◆ Assignment: Reproduce all entries word for word.
-- Opening Marker --
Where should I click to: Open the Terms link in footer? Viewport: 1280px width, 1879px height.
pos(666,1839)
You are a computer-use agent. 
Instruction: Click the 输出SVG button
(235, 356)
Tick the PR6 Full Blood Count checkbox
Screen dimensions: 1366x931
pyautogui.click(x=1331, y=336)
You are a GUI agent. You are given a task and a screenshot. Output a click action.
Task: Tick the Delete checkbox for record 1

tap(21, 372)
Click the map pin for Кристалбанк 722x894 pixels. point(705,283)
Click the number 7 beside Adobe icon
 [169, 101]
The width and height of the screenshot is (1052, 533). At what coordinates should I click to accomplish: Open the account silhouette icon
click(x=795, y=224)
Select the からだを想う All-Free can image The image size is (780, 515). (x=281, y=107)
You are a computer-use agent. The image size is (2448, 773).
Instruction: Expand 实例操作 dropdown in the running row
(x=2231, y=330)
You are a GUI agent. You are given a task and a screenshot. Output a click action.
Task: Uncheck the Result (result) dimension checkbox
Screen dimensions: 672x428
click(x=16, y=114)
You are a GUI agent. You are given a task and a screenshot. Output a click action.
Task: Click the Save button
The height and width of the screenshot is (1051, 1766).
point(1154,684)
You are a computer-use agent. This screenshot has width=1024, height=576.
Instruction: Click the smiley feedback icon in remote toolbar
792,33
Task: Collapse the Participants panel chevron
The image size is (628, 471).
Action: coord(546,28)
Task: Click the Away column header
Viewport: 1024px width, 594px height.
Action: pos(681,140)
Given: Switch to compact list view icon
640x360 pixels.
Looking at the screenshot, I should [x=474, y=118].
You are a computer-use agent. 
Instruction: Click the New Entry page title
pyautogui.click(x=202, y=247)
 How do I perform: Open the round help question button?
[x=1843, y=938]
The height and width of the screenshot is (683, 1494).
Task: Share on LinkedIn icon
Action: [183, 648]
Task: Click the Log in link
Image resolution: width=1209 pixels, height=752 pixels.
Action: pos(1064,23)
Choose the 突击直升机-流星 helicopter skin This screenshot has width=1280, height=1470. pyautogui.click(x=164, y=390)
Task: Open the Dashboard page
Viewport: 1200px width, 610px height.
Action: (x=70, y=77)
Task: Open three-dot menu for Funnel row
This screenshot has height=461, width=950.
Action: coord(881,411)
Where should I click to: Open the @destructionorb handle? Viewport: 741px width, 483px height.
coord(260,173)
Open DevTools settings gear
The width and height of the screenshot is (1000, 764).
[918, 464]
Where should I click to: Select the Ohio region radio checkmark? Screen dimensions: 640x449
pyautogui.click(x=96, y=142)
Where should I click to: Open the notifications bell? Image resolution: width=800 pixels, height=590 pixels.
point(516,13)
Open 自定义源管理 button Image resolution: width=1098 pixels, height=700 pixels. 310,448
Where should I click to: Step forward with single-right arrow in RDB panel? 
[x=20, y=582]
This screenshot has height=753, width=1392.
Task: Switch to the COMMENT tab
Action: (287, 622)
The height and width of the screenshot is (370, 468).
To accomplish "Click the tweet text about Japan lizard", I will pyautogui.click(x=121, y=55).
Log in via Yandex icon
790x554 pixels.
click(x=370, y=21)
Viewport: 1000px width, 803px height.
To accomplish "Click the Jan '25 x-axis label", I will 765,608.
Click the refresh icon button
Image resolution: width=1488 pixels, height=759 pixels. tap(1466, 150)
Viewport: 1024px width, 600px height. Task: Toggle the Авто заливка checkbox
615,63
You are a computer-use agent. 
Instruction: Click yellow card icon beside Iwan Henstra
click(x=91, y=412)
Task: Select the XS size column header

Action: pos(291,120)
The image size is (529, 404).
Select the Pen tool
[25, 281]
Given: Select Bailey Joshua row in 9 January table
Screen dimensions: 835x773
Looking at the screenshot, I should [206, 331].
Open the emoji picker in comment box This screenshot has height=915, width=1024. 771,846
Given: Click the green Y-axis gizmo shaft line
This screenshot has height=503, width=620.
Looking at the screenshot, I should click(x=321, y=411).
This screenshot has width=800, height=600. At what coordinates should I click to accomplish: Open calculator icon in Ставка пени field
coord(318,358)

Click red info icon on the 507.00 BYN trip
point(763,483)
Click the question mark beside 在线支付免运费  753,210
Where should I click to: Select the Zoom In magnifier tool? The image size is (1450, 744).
-- Closing Marker --
◆ Answer for this exercise:
Where should I click to: Open the Terms link in footer? Viewport: 1280px width, 1879px height.
pos(666,1839)
You are a computer-use agent. 
Instruction: Click the 输出SVG button
(235, 356)
Tick the PR6 Full Blood Count checkbox
Screen dimensions: 1366x931
pyautogui.click(x=1331, y=336)
You are a GUI agent. You are given a task and a screenshot. Output a click action.
Task: Tick the Delete checkbox for record 1

tap(21, 372)
Click the map pin for Кристалбанк 722x894 pixels. point(705,283)
Click the number 7 beside Adobe icon
 [169, 101]
The width and height of the screenshot is (1052, 533). At what coordinates should I click to accomplish: Open the account silhouette icon
click(x=795, y=224)
Select the からだを想う All-Free can image The image size is (780, 515). (x=281, y=107)
You are a computer-use agent. The image size is (2448, 773).
Instruction: Expand 实例操作 dropdown in the running row
(x=2231, y=330)
You are a GUI agent. You are given a task and a screenshot. Output a click action.
Task: Uncheck the Result (result) dimension checkbox
Screen dimensions: 672x428
click(x=16, y=114)
You are a GUI agent. You are given a task and a screenshot. Output a click action.
Task: Click the Save button
The height and width of the screenshot is (1051, 1766).
point(1154,684)
You are a computer-use agent. This screenshot has width=1024, height=576.
Instruction: Click the smiley feedback icon in remote toolbar
792,33
Task: Collapse the Participants panel chevron
The image size is (628, 471).
Action: coord(546,28)
Task: Click the Away column header
Viewport: 1024px width, 594px height.
Action: pos(681,140)
Given: Switch to compact list view icon
640x360 pixels.
Looking at the screenshot, I should [x=474, y=118].
You are a computer-use agent. 
Instruction: Click the New Entry page title
pyautogui.click(x=202, y=247)
 How do I perform: Open the round help question button?
[x=1843, y=938]
The height and width of the screenshot is (683, 1494).
Task: Share on LinkedIn icon
Action: [183, 648]
Task: Click the Log in link
Image resolution: width=1209 pixels, height=752 pixels.
Action: pos(1064,23)
Choose the 突击直升机-流星 helicopter skin This screenshot has width=1280, height=1470. pyautogui.click(x=164, y=390)
Task: Open the Dashboard page
Viewport: 1200px width, 610px height.
Action: (x=70, y=77)
Task: Open three-dot menu for Funnel row
This screenshot has height=461, width=950.
Action: coord(881,411)
Where should I click to: Open the @destructionorb handle? Viewport: 741px width, 483px height.
coord(260,173)
Open DevTools settings gear
The width and height of the screenshot is (1000, 764).
[918, 464]
Where should I click to: Select the Ohio region radio checkmark? Screen dimensions: 640x449
pyautogui.click(x=96, y=142)
Where should I click to: Open the notifications bell? Image resolution: width=800 pixels, height=590 pixels.
point(516,13)
Open 自定义源管理 button Image resolution: width=1098 pixels, height=700 pixels. 310,448
Where should I click to: Step forward with single-right arrow in RDB panel? 
[x=20, y=582]
This screenshot has height=753, width=1392.
Task: Switch to the COMMENT tab
Action: (287, 622)
The height and width of the screenshot is (370, 468).
To accomplish "Click the tweet text about Japan lizard", I will pyautogui.click(x=121, y=55).
Log in via Yandex icon
790x554 pixels.
click(x=370, y=21)
Viewport: 1000px width, 803px height.
To accomplish "Click the Jan '25 x-axis label", I will 765,608.
Click the refresh icon button
Image resolution: width=1488 pixels, height=759 pixels. tap(1466, 150)
Viewport: 1024px width, 600px height. Task: Toggle the Авто заливка checkbox
615,63
You are a computer-use agent. 
Instruction: Click yellow card icon beside Iwan Henstra
click(x=91, y=412)
Task: Select the XS size column header

Action: pos(291,120)
The image size is (529, 404).
Select the Pen tool
[25, 281]
Given: Select Bailey Joshua row in 9 January table
Screen dimensions: 835x773
Looking at the screenshot, I should [206, 331].
Open the emoji picker in comment box This screenshot has height=915, width=1024. 771,846
Given: Click the green Y-axis gizmo shaft line
This screenshot has height=503, width=620.
Looking at the screenshot, I should click(x=321, y=411).
This screenshot has width=800, height=600. At what coordinates should I click to accomplish: Open calculator icon in Ставка пени field
coord(318,358)

Click red info icon on the 507.00 BYN trip
point(763,483)
Click the question mark beside 在线支付免运费  753,210
Where should I click to: Select the Zoom In magnifier tool? The image size is (1450, 744).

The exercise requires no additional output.